When it comes to being run, I don't think there are too many that provide actual services because it's a lot of work to keep the secrecy going for long.
Consider the story of Crypto AG, the most enduring and therefore successful example of this sort of exploit; crucial for putting it in place was that the founder happened to be friends since 20 years with a highly placed chief in the NSA and that's just not a scalable model. It also required convincing an independent, world renowned, crypto expert to completely compromise their work and serve as the authority that kept lesser experts from questioning the cooked algorithm, also not a terribly scalable thing.
"Initially the device offered strong DES encryption, but this was replaced in 1984 by an NSA-supplied alternative algorithm."
"The NSA bought 12,000 DES-based PX-1000 units, along with 50 PXP-40 printers and 20,000 ROMs that had already been produced, for the total sum of NLG 16.6 million (EUR 7.5 million)."
I know this isn't probably the best approach in general, but it feels like a decent compromise for my use case:
I try to use medium sized services that are based in other countries.
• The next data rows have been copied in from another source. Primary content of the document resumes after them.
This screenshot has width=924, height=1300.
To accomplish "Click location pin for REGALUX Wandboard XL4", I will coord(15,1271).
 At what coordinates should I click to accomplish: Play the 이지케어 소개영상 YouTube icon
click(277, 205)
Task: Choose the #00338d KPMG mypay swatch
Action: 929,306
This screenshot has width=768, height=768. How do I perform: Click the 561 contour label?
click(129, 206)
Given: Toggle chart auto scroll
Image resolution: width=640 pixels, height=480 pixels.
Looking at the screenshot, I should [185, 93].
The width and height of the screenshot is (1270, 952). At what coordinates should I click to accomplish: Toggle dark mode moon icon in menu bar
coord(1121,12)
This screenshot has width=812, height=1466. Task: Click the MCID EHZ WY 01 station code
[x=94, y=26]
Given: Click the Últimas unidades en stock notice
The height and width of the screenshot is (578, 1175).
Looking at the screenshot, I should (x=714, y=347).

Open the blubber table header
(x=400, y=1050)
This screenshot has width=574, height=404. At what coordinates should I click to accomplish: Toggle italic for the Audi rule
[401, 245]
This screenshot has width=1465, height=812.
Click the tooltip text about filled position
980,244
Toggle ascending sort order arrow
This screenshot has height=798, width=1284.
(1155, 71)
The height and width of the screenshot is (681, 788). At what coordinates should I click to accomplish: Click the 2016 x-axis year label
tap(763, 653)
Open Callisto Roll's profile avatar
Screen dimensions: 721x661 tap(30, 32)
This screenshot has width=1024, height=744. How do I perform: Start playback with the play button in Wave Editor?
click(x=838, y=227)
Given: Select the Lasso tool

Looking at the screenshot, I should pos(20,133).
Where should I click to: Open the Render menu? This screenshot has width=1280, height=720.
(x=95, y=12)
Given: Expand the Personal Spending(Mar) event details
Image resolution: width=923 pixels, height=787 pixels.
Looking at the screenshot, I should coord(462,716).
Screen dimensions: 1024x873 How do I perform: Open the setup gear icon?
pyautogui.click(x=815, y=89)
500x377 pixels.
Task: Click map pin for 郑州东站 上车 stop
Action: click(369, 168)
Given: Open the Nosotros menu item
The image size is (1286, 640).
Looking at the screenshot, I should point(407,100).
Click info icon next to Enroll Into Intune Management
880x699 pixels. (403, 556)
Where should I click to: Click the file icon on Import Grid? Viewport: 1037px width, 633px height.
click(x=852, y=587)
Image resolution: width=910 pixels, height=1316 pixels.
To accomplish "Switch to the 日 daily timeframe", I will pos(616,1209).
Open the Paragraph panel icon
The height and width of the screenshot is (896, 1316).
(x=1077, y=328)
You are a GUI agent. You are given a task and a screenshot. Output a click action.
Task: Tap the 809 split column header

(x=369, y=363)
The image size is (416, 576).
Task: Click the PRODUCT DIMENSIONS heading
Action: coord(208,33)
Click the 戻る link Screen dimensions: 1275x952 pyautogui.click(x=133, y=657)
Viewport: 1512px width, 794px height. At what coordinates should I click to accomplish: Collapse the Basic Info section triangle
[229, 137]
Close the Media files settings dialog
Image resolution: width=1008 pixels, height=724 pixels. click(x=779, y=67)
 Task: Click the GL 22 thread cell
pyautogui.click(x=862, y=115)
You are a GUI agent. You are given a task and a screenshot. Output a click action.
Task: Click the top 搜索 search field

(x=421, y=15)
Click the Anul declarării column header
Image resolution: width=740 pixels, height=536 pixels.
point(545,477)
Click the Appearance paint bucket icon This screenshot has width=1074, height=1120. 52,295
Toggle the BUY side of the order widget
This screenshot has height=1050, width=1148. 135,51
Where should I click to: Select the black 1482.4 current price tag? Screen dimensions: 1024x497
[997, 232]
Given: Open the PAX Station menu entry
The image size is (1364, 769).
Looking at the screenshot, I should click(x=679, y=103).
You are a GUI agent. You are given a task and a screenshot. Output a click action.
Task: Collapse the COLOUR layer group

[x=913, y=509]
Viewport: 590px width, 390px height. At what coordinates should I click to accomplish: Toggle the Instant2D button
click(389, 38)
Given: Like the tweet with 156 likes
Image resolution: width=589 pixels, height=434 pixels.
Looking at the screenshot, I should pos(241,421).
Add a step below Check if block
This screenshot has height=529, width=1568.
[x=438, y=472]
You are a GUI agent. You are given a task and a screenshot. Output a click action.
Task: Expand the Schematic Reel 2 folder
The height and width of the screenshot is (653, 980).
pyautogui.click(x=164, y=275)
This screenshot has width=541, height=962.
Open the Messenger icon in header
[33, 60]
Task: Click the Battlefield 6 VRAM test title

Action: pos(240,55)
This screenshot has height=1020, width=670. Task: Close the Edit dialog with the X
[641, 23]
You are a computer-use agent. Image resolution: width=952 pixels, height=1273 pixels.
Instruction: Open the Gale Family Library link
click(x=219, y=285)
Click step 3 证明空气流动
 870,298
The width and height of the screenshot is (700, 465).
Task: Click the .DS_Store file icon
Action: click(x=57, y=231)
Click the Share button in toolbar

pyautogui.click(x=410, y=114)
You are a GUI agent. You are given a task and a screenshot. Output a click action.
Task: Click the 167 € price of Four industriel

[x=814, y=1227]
I figure if their government has insisted on backdoors it is less directly impactful than if my government does.
I don't really have anything to hide anyway so if my assumptions/approach is wrong then worst case they find out about the concert I'm talking about going to. I grew up thinking encryption and technology were going to free us though, and have found reality to be quite the opposite -- so I try to cover my tracks out of spite I guess.
> What other services might be run, controlled, or surveilled by the US investigative authorities?
Any service that is marketed to you as privacy- or security-as-a-service, or software sold as privacy- or security-enhancing, is virtually guaranteed to be secretly working against the interests of its users. You can't buy security or privacy in the form of software or services, because privacy and security are a set of good practices, not a product. People who think they can buy a "privacy phone" are just marks who are being conned by various organizations.
I don't follow your logic here. Why can't a company legitimately focus on a niche sub set of users who value privacy in their products? I'm thinking of products like protonmail, standard notes, and signal.
Good faith actors want to serve a market. Bad faith actors want to exploit it.
If you are seeking out a way to hide information, you are part of a market that is signalling you have something worth hiding (to you, at minimum). As a bad analogy, it's a bit like putting up a sign in front of your house that says "We went on vacation, but the door is locked!"... basically, begging to be exploited.
Short of regular, independent audits, you are mostly reduced to guessing who to trust, and even then (as demonstrated by Lavabit) the trustworthiness of the actor isn't always the only relevant factor.
> Why can't a company legitimately focus on a niche sub set of users who value privacy in their products?
No one is saying that they can't, somebody is saying that they are, but not in that customer's best interest.
-----
edit: with parallel construction, there are absolutely no drawbacks to narking on your users, assuming that the way you do it is an obvious possibility that you just minimize or ridicule the likelihood of.
e.g. "Everybody knows that they can use Method A to break your encryption, but that would be company suicide! Do you seriously think they're stupid enough to do that!? They even made the client open source to be open about what they can or can't do."
rather than
"Guys, I just noticed a process running on my phone that isn't supposed to be there."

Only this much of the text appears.